Chapitre 16. De la foi, des œuvres bonnes, de leur récompense et du mérite de l’homme

Chapitre 16. De la foi, des œuvres bonnes, de leur récompense et du mérite de l’homme

1. La foi chrétienne ne saurait donc être une opinion ou une persuasion humaine; mais c’est une ferme confiance, ainsi qu’un consentement évident et constant de notre esprit. Elle est, de même, une compréhension certaine de la vérité de Dieu, présentée dans l’Ecriture et le Symbole des apôtres; elle saisit Dieu lui-même comme son bonheur suprême et, surtout, les promesses divines et le Christ, qui est l’accomplissement de toutes les promesses.

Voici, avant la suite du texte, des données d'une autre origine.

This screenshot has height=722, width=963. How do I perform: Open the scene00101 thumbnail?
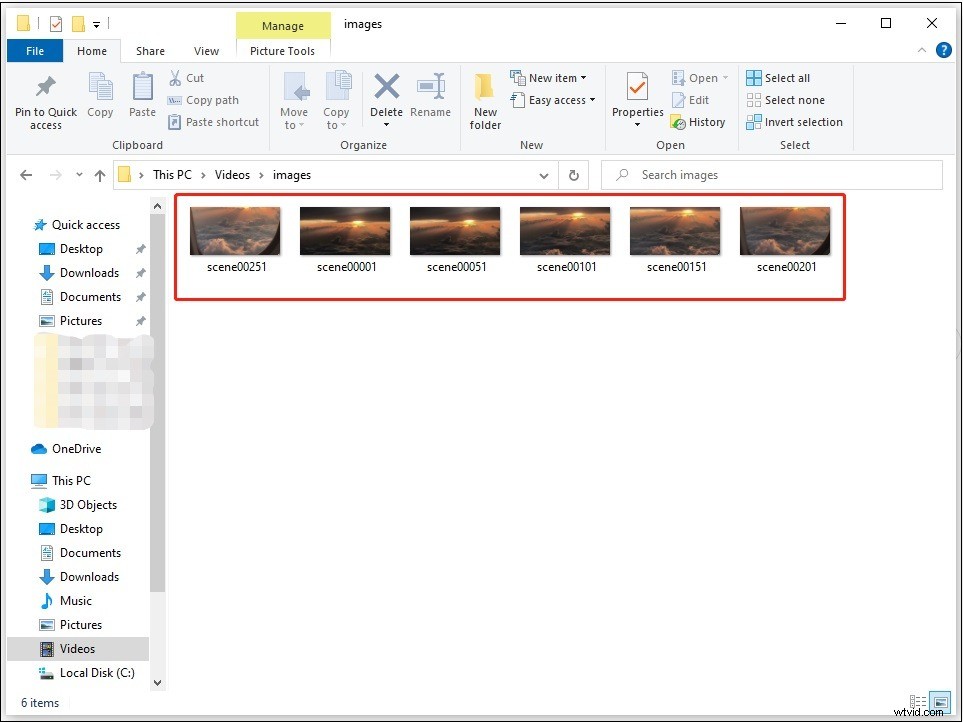click(x=564, y=229)

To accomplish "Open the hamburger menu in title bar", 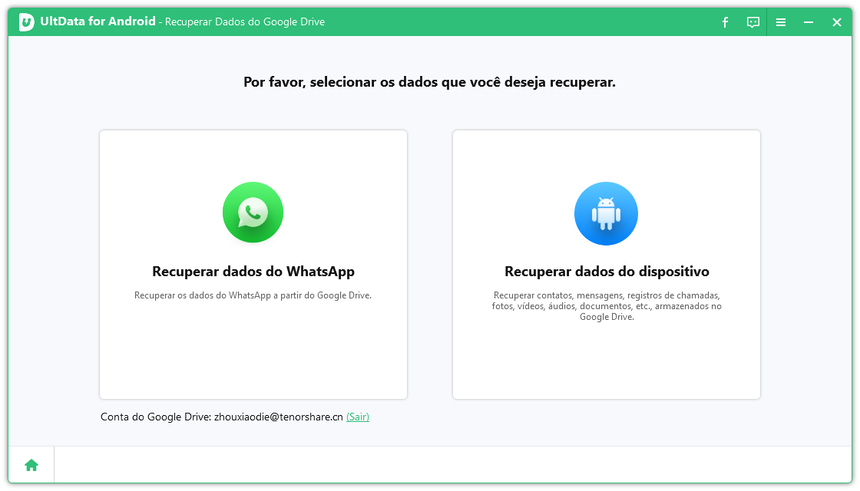I will [781, 22].
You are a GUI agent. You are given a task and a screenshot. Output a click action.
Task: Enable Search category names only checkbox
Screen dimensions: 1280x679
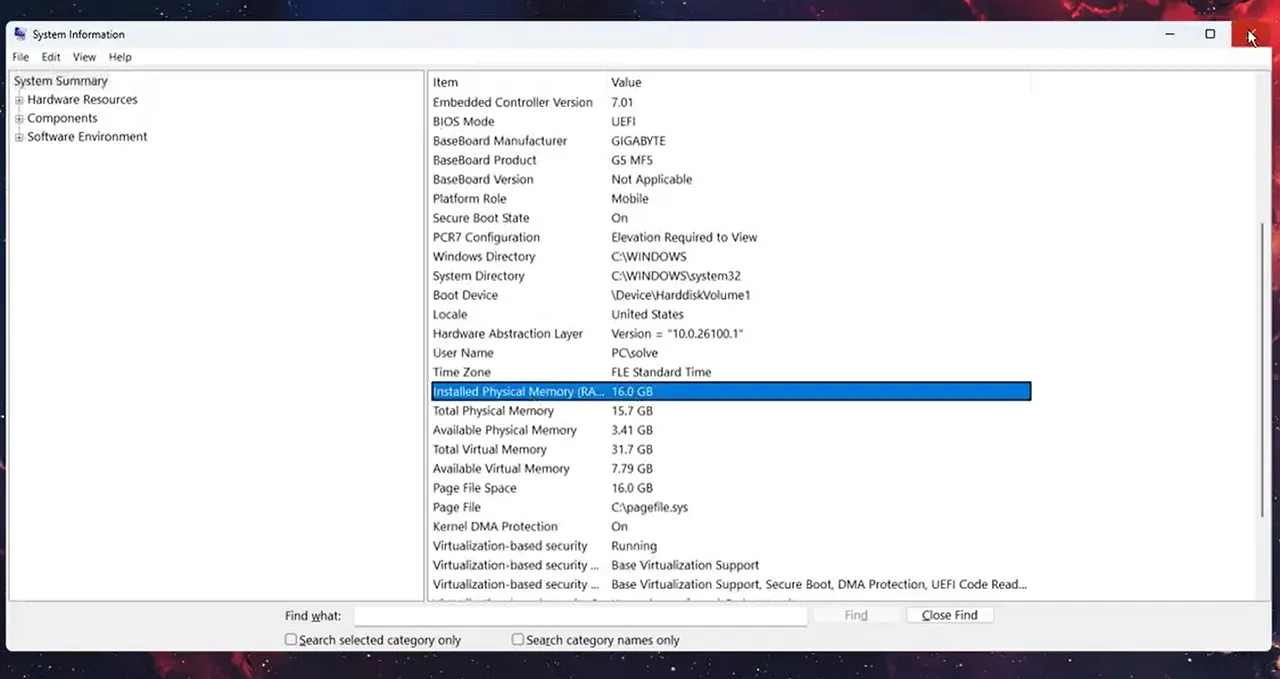tap(518, 640)
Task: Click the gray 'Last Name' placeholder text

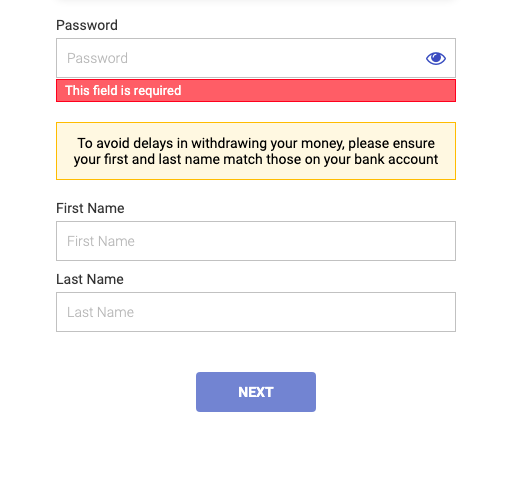Action: click(100, 312)
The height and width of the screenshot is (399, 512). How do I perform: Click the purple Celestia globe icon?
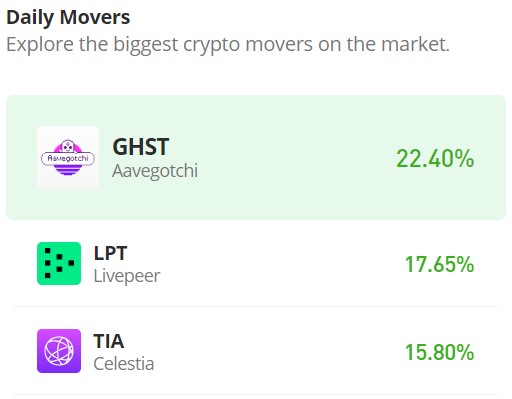pos(59,351)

2. Cette foi est un pur don de Dieu, que Dieu seul accorde par grâce à ses élus selon la mesure qu’il veut — quand, à qui et autant qu’ il lui plaît de le faire. Il la donne par le Saint-Esprit, à travers la prédication de l’Evangile et la prière fidèle. Cette foi a aussi ses progrès qui sont eux-mêmes un don de Dieu; autrement, les apôtres n’auraient pu dire: Seigneur, augmente-nous la foi1.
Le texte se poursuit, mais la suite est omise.